A ideia segundo a qual a dimensão fantástica de algum cinema contemporâneo possui qualquer coisa de original, nunca experimentada pelos filmes “antigos”, é um enorme equívoco. Eis um exemplo eloquente, com assinatura de uma dupla de génio do classicismo britânico: Michael Powell e Emeric Pressburger (o primeiro inglês, o segundo nascido na Hungria).
Agora disponível em streaming, “Um Caso de Vida ou de Morte” começa por se inscrever na tradição do filme de guerra e, mais concretamente, no desenvolvimento desse género (de ambos os lados do Atlântico) no imediato pós-Segunda Guerra Mundial — tem data de 1946.

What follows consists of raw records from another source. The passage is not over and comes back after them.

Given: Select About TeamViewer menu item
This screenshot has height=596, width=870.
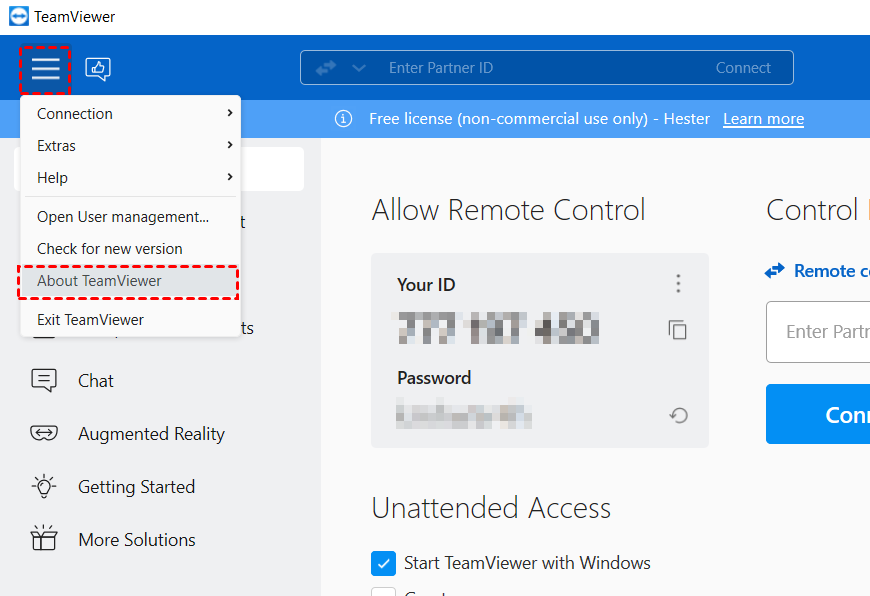Looking at the screenshot, I should 99,281.
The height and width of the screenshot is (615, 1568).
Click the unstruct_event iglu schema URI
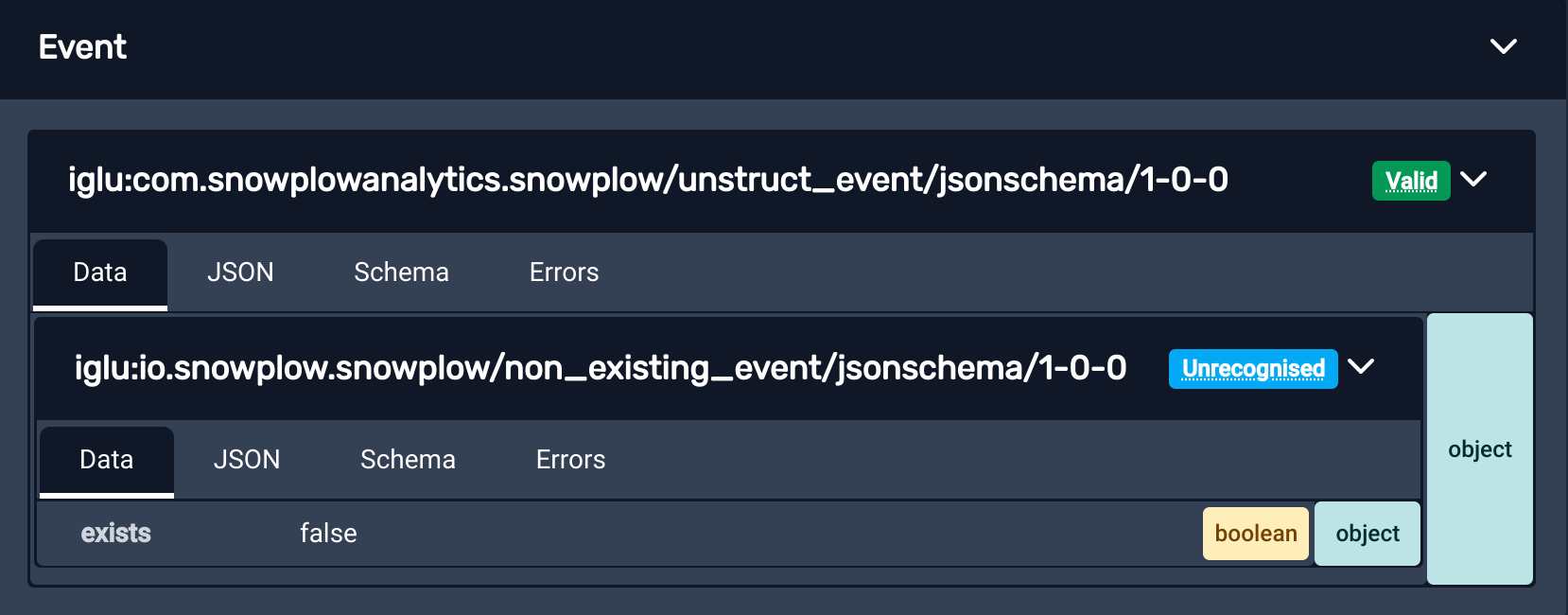[649, 179]
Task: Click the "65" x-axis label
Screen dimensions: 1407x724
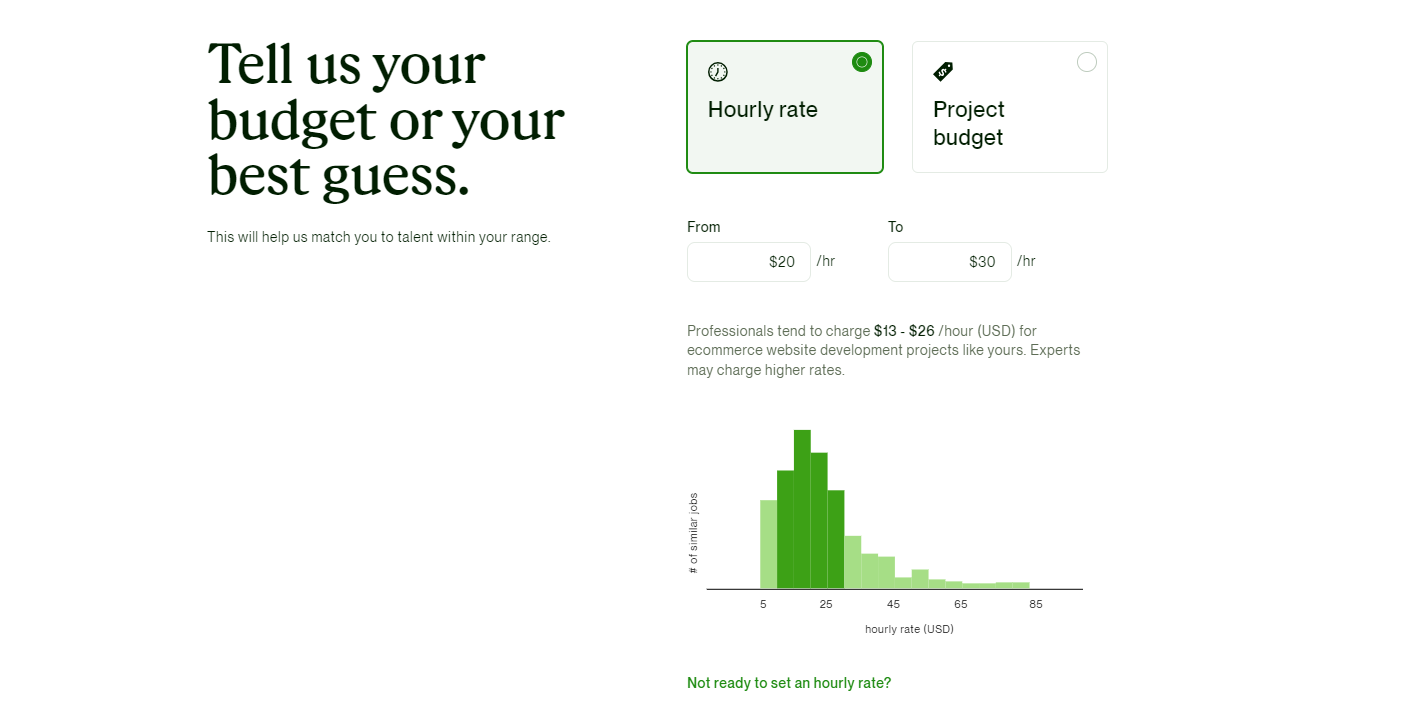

No início, conhecemos Peter, piloto de um avião que, em maio de 1945, depois de uma missão nos céus da Alemanha, regressa à Grã-Bretanha através do Canal da Mancha. Uma súbita avaria obriga-o a lançar-se ao mar, para mais sabendo que o seu para-quedas foi destruído. A última voz que ouve é a de June, uma operadora de rádio com quem talvez pudesse viver o amor que sempre lhe faltou…
Tudo isto acontece sob a vigilância das autoridades divinas que, como é hábito, estão representadas por um enviado que assegura o “transporte” dos que morrem para a sua vida celestial. O certo é que Peter não morre, encontra June e não aceita que o retirem da vida terrestre. Conclusão: terá que ser julgado pelo tribunal divino…
Não é um filme de ficção científica, mas também não se trata de uma parábola religiosa. “Um Caso de Vida ou de Morte” apresenta-se, afinal, como uma fábula sobre o amor, a sua possibilidade… ou impossibilidade. O que interessa Powell/Pressburger é a vibração poética de uma história que apela ao cinema como paisagem surreal dos desejos humanos.
Com um par inesquecível — David Niven e Kim Hunter —, este é um filme com uma insólita dimensão experimental, a ponto de combinar de forma muito sugestiva as cores e o preto e branco. Vale a pena recordar que a qualidade da sua cópia restaurada (aliás, como vários outros filmes da dupla) se deve à ação de Martin Scorsese, um dos seus assumidos discípulos.